Outre la protection légale existante, une bonne gestion du site, telle qu’elle se pratique dans les grandes réserves naturelles de par le monde, sera un élément déterminant de son évolution qualitative. Les mesures prioritaires à entreprendre sont le démontage des installations désormais inutiles, le comblement des fossés de drainage ce qui permettra la croissance des hauts-marais. Il faudra aussi mettre en place une exploitation adaptée des alpages et faire en sorte que les visiteurs de ce site naturel sensible soient largement informés et judicieusement guidés à travers ce paysage fascinant.

Des bénéfices multiples

La mise en œuvre de mesure doit être considérée comme un placement durable. Régénérer des marais, c’est investir efficacement dans la biodiversité. Et comme la revitalisation des marais améliore aussi le régime hydrique, c’est investir aussi dans la protection contre les laves torrentielles et les inondations.
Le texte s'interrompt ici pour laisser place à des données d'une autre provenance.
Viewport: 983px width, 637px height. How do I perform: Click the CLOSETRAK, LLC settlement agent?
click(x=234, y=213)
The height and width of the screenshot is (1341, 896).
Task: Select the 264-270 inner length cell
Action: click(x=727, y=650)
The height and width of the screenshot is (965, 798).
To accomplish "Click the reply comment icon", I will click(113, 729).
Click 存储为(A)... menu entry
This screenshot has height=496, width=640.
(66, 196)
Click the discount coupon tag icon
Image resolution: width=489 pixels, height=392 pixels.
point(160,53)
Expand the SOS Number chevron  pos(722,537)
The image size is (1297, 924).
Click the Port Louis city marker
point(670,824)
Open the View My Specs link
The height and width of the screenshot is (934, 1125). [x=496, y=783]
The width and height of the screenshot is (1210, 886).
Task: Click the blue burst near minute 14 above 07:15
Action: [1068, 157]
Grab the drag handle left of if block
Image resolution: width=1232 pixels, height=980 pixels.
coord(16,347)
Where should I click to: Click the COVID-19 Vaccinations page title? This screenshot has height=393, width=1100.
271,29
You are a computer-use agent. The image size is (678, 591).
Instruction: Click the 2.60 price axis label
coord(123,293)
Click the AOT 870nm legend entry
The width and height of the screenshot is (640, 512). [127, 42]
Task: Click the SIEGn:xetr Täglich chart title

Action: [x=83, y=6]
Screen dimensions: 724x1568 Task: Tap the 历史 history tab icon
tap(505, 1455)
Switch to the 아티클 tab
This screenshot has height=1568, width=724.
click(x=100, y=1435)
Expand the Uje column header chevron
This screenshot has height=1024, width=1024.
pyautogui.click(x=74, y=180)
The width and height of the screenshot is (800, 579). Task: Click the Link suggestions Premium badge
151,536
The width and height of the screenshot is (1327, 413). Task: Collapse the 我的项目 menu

Des marais intacts sont de véritables puits de carbone et évitent les émissions de CO2 par la dégradation de la tourbe. Leur régénération contribue donc également à la protection du climat.

Les mesures prises en Allemagne montrent les chances qu’offre la conversion d’anciennes zones militaires en zones dédiées à la nature : ces 20 dernières années, pas moins de 1190 kilomètres carrés de terrains militaires désaffectés y ont été transformés en réserves naturelles, en zones centrales de réserves de biosphère et même en un nouveau parc national, à Hainich. Saisissons donc l’occasion qu’offre le magnifique site naturel du Glaubenberg.

Urs Tester dirige la division biotopes et espèces chez Pro Natura.

Cet article a été publié dans le Pro Natura Magazine.